Reputation: 477
My goal is to run a simple MapReduce job on a Cloudera cluster that reads from a dummy HBase database and writes out in a HDFS file.
Some important notes: - I've successfully run MapReduce jobs that took a HDFS file as input and wrote to HDFS file as output on this cluster before. - I've already replaced the libraries which are used for compiling the project from "purely" HBase to HBase-cloudera jars - When I previously encountered this kind of issues, I used to simply copy a lib into a distributed cache (worked for me with Google Guice): JobConf conf = new JobConf(getConf(), ParseJobConfig.class); DistributedCache.addCacheFile(new URI("/user/hduser/lib/3.0/guice-multibindings-3.0.jar"), conf); but now it doesn't work because the HBaseConfiguration class is used to create a configuration (before the configuration exists) - Cloudera version is 5.3.1, Hadoop version is 2.5.0
This is my driver code:
public class HbaseJobDriver {
public static void main(String[] args) throws Exception {
Configuration conf = HBaseConfiguration.create();
Job job = new Job(conf, "ExampleSummaryToFile");
job.setJarByClass(HbaseJobDriver.class);
Scan scan = new Scan();
scan.setCaching(500);
scan.setCacheBlocks(false);
TableMapReduceUtil.initTableMapperJob("Metrics",
scan,
HbaseJobMapper.class,
Text.class,
IntWritable.class,
job);
job.setReducerClass(HbaseJobReducer.class);
job.setNumReduceTasks(1);
FileOutputFormat.setOutputPath(job, new Path(args[0]));
}
}
I am not sure if mapper/reducer classes are needed to solve this issue.

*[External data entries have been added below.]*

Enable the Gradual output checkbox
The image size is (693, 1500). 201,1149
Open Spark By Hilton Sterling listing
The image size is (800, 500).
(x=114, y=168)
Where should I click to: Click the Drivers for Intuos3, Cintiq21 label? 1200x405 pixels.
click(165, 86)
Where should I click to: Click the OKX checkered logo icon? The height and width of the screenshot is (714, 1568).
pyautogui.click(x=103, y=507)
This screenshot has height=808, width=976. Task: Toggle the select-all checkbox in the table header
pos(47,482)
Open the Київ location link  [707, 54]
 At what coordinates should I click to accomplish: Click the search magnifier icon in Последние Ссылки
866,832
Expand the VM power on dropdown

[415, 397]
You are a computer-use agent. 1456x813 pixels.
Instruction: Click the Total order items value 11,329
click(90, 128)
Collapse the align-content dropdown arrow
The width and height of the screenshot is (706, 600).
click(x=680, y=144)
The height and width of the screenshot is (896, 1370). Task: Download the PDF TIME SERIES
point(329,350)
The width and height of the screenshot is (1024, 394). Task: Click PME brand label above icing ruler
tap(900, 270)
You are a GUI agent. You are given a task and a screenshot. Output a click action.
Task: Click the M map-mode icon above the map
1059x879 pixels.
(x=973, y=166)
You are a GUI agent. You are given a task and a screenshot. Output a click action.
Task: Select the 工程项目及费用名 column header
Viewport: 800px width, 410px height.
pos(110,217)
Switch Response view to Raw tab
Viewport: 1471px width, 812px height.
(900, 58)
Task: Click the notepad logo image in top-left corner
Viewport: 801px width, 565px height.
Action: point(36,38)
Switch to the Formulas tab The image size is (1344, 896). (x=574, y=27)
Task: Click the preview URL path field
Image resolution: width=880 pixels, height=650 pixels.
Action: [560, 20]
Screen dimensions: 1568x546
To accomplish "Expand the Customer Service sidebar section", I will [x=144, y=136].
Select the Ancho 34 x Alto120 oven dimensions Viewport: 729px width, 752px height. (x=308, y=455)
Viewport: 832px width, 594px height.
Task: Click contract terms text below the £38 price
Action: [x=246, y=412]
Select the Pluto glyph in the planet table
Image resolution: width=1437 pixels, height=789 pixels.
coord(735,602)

The exception that I am getting is: Exception in thread "main" java.lang.NoClassDefFoundError: org/apache/hadoop/hbase/HBaseConfiguration
Upvotes: 0
Views: 1240
Reputation: 477
We've just solved it together with my colleague, in our case we needed to update .bashrc file:
nano ~/.bashrc
HBASE_PATH=/opt/cloudera/parcels/CDH/jars
export HADOOP_CLASSPATH=${HBASE_PATH}/hbase-common-0.98.6-cdh5.3.1.jar:<ANY_OTHER_JARS_REQUIRED>
. .bashrc
Upvotes: 1
Reputation: 2574
The error Exception in thread "main" java.lang.NoClassDefFoundError: org/apache/hadoop/hbase/HBaseConfiguration
is due to lack of HBase jar.
If what @sravan said did not work, then try to import HBaseConfiguration in your driver code (import section) like this:
import org.apache.hadoop.hbase.HBaseConfiguration;
Upvotes: 0
Reputation: 1082
Try this.
export HADOOP_CLASSPATH="/usr/lib/hbase/hbase.jar:$HADOOP_CLASSPATH"
add the above property in your /etc/hadoop/conf/hadoop-env.sh file or set it from command line
Upvotes: 0